Signal Decay was created for the ideal co-op experience I imagined. I explored creating an experience that connects one person to another in a gamy way — using mechanics as a main way to support the experience instead of the atmosphere formed by art and sound.
My initiative came from deliberate thoughts:
1. I didn’t consider co-op experience in team-based PVP games because I wasn’t much into PVP games. PVP is too much about egos, which is not good to cultivate co-op brotherhood.

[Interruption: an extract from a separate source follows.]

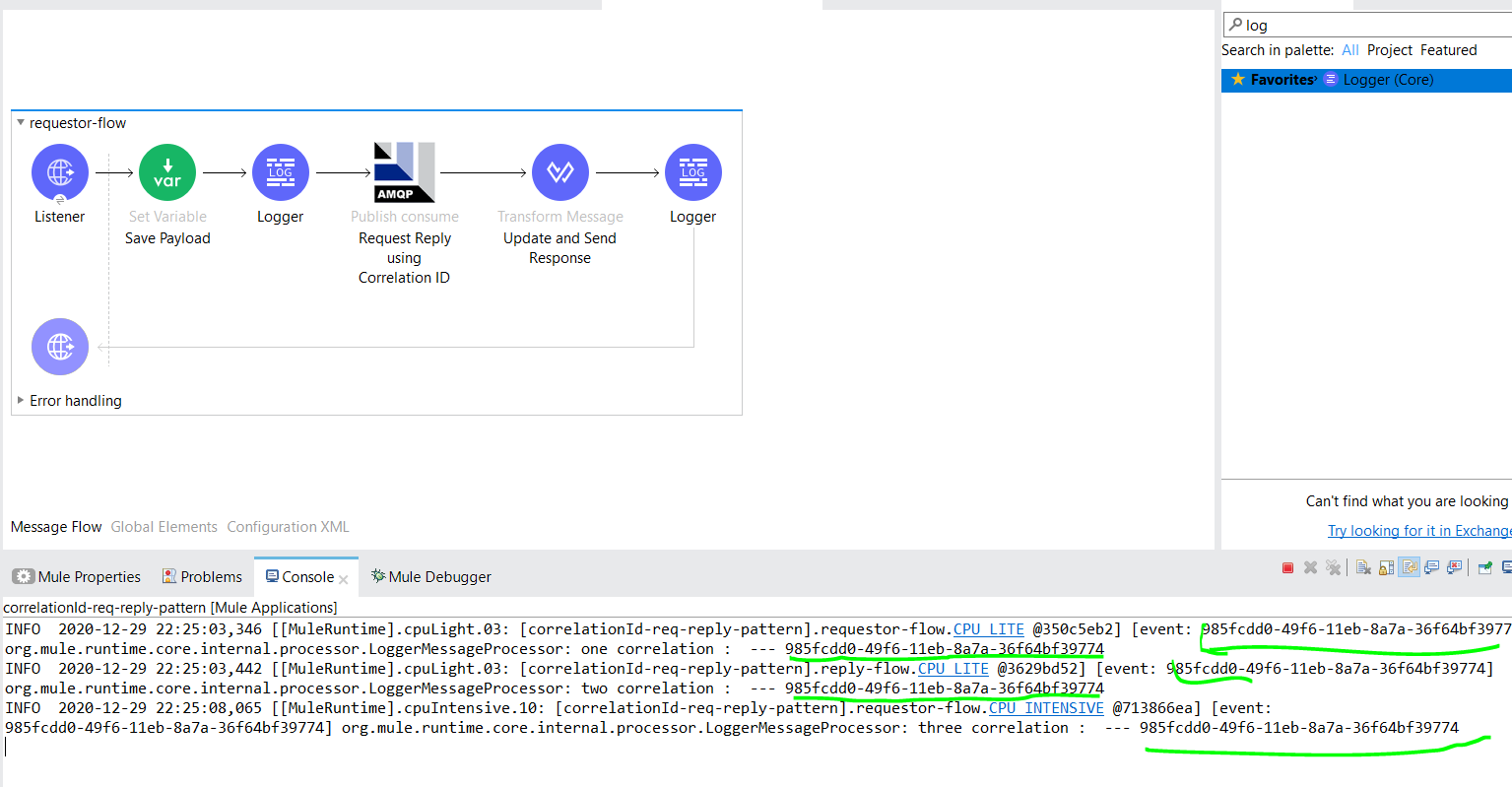Expand the Favorites palette category
This screenshot has height=787, width=1512.
[x=1282, y=80]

2. I wanted a player to treat her teammate as a human-being rather than a tool. So there should agency in cooperating. On the contrary, I found co-op puzzle games doesn’t allow players to do anything that is not part of the solution. The same goes for fixed team roles each of which let players just do one thing essentially. I thought those turned out to be a bit shallow, and I wanted to go deeper to make a player really care another one and make decisions in coordination. So the “role” of each playaer should be ever-changing as the situation changes.
3. I hoped the game was accessible in a way unlike Diablo, in which if you don’t keep playing with your friends, your inventory and hero are left behind and you can’t enjoy the game together.

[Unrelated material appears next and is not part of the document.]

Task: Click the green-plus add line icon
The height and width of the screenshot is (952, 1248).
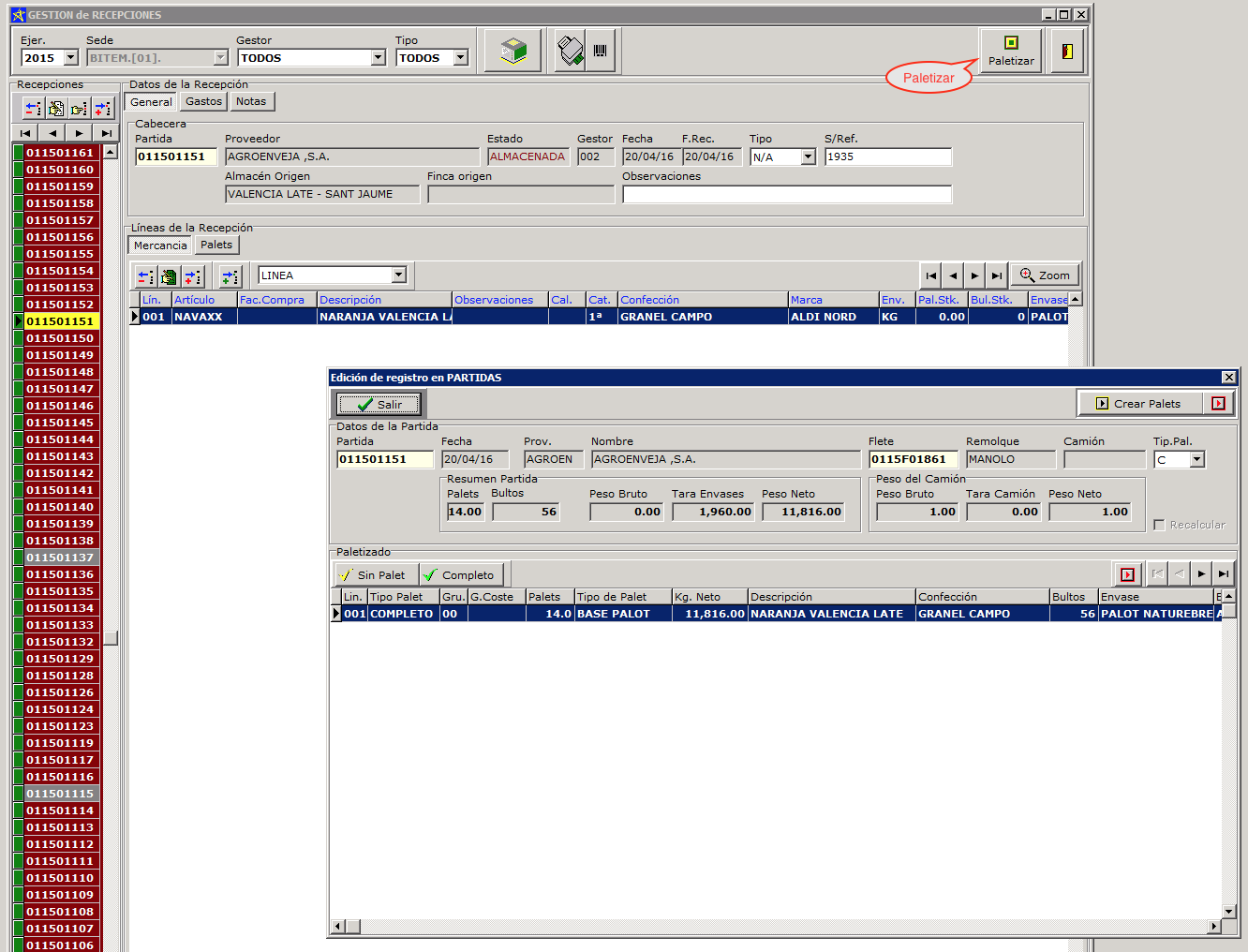Action: [x=230, y=276]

As Signal Decay is my solo project, many decisions of its direction came from my personal taste.
1. Permadeath raise the stakes as players go further, which makes the cooperation more important.
2. I wished the game makes sense in its narrative representation, so I chose stealth gameplay. It’s easier to remember and share a moment that makes sense in narrative. So there are a lot of “verbs” you could find in the mechanics, like assault, flee, steal, lure, stumbling into, etc.
3. I wanted to give players more agency so there’s a mothership part in which you can control the process of the ops.